AE : Quelles filières participent au projet ?

GG : Nous avons choisi le territoire du bassin versant de l'Yvel-Hivet comme démonstrateur parce qu'il alimente une prise d'eau potable.Ce territoire fait 30 000 hectares et regroupe près de 400 exploitations agricoles. Il est situé en Centre Bretagne, loin des métropoles, et fait donc partie de ces territoires pleinement ruraux dans lesquels il faut trouver des solutions. Plusieurs filières vont être mobilisées dans le projet. La coopérative Cooperl a déjà lancé une filière de céréales intégrée, Envi, pour l‘alimentation des porcs. C'est une filière intégrée qui va de la production de semences à la transformation de la viande de porc, commercialisé sous la marque Brocéliande. Il y a aussi le blé meunier pour produire pains et farines, les légumes pour la filière du surgelé, les pommes de terre pour les chips… Nous discutons avec des représentants de toutes ces filières végétales.

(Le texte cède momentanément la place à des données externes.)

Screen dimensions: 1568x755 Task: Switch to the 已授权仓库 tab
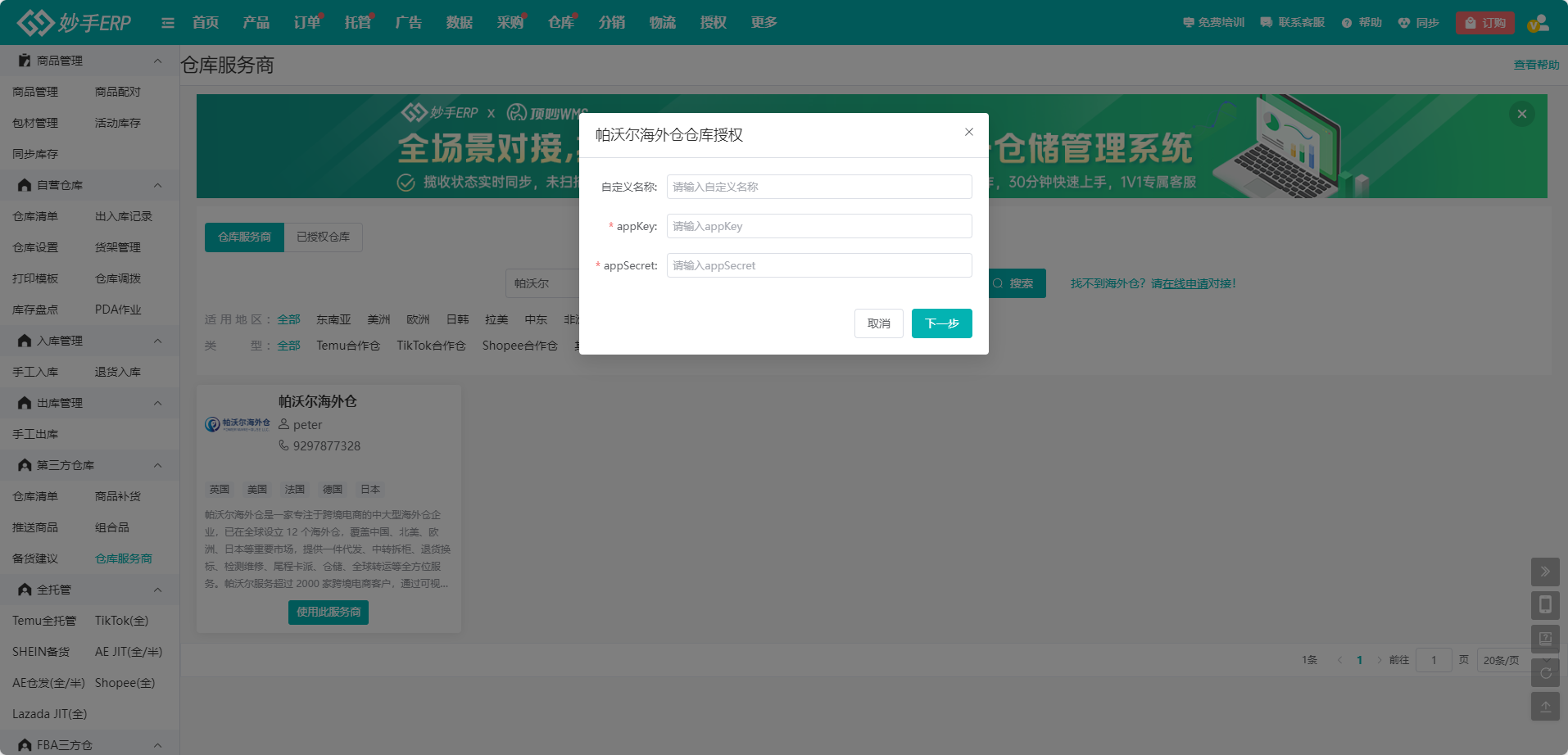[323, 237]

Nous sommes actuellement en phase de maturation du projet, pour seize mois, c'est-à-dire que nous définissons les objectifs en termes de surface, de nombre d'agriculteurs ; nous faisons l'analyse des débouchés pour ces filières aux coûts un peu plus élevés conventionnelles avec usage de produits phytosanitaires. L'objectif serait d'atteindre 15 000 à 20 000 hectares, 400 à 500 agriculteurs. Nous réfléchissons en parallèle à un système assurantiel pour couvrir les risques de l'abandon des phytosanitaires. L'Agence de l'Eau Loire-Bretagne et la Région Bretagne sont intéressées aussi par le projet. On va donc voir comment articuler les initiatives portées par la puissance publique et celles portées par les acteurs privés impliqués dans Envezh, et faire en sorte que les initiatives s'additionnent pour attirer encore plus d'agriculteurs dans le projet. Avec des contrats de transition agroécologique par exemple ? Tout ça reste à préciser avant le lancement effectif du projet en 2025, pour cinq ans.

AE : Comment comptez-vous valoriser, auprès des consommateurs en bout de chaîne, les produits issus de ce projet ?

GG : C'est là un des enjeux. Les agriculteurs sont en Centre Bretagne, mais ils valorisent leurs produits à des échelles beaucoup plus grandes, française voire européenne. C'est une des complexités du projet : comment relier le produit à un territoire tout en ayant une couverture aussi large. Il faut faire un grand écart que n'ont pas à faire le bio ou le local. Le discours vis-à-vis du consommateur est à inventer.